In his last email to me, he promised to write “within 4 days . . . i have to manage few things with my son . . . ” I’m still waiting.
Baghdadi playwright and director Hamid al-Maleky, who was harassed under Saddam’s regime for having a “friend in the opposition” and later forced to write the screenplay of Saddam’s life for Iraqi state television, was recently threatened by thugs he believes were from al Qaeda. He fled to Syria for his own safety, and because a creative life had become impossible in Iraq.
“The invasion brought about the rise of radical Islam,” he tells me, railing against the new tyranny of people he calls “bowers” — in reference to the Muslim prostrations — “and these people are against art.” Of course he equally blames the appalling lack of security and stability for the demise of Iraqi culture. But the censorship of the new radical Islamists, he says, “is more terrible than that of Saddam . . . At least we knew what Saddam wanted, but we can’t understand what these religious types are after.
“Now, from the relative safety of Syria, he continues to write screenplays for a Cairo-based, Iraqi-run station called Al Baghdadia. A current project is about an Egyptian who goes to Iraq to fight US troops — something al-Maleky says he’d never be able to write from Baghdad. As for the arts in Iraq, they are on permanent vacation.
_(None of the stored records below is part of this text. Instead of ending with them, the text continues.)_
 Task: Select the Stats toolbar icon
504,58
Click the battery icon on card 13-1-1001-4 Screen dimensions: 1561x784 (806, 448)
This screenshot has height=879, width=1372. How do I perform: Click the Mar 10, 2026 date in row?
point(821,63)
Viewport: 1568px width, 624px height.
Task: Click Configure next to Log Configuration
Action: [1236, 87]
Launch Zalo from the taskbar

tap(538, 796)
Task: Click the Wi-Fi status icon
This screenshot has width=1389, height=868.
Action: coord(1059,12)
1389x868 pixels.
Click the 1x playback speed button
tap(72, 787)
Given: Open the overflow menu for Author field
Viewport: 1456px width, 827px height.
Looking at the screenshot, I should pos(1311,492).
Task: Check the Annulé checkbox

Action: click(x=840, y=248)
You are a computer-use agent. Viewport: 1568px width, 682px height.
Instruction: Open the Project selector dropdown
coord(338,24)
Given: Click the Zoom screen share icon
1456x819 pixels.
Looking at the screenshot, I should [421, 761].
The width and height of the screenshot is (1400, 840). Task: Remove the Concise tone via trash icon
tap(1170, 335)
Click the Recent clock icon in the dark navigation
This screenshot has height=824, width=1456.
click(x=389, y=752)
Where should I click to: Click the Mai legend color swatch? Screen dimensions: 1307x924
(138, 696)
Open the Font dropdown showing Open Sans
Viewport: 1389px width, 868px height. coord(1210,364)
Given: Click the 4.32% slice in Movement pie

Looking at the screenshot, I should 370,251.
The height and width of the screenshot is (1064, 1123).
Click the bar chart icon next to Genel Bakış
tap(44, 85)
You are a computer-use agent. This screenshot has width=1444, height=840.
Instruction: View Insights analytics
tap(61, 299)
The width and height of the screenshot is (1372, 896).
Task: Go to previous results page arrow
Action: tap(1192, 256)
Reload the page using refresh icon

For now, he says, the culture of death holds sway.
London-based Iraqi cultural activist and artist Rashad Selim, who helps run the International Network for Contemporary Iraqi Artists, points out that it is not merely Islamic extremism that is threatening Iraqi culture and society, but a larger political strategy, the “Salvador option,” adopted by the Americans after John Negroponte took over from Paul Bremer.
“This was a deliberate policy,” says Selim, “by which paramilitary death squads were formed to destabilize Iraq and to foment sectarianism. Anyone who was politically outspoken — be they academics, journalists, poets, or artists — became a target of these death squads. The end result was to create a state of total chaos and terror, and the de facto destruction of any public intellectual life.”
More than 340 academics have been murdered in post-invasion Iraq, and what is truly frightening about the assassins, often hooded or masked in balaclavas, is that “we don’t know who’s doing this and why,” says Selim. What’s going on, he says, “isn’t just about the death of Iraqi culture — it’s about a larger struggle between the forces of civilization and barbarism.”
“Life is hell now in Iraq,” confirms Hana Mal Allah, as if the horror scenes on the news needed any embellishment. Nevertheless, it is intriguing to hear this from a forty-nine-year-old painter who chose to continue living there.
Although almost all of the galleries in Iraq are now closed and Mal Allah until recently she created most of her work from her home studio in Baghdad. She holds a Ph.D. from the Baghdad College of Fine Arts, where she has lectured for years. For Mal Allah, her artwork is an affirmation of Iraqi culture and of her own identity, in the midst of destruction. “Everything we have built has collapsed . . . public life is completely broken, and most of my friends have emigrated,” she says. “But there is one way to say to the new barbarian, ‘We will survive.’ That way is: we must create and produce meaningful work.”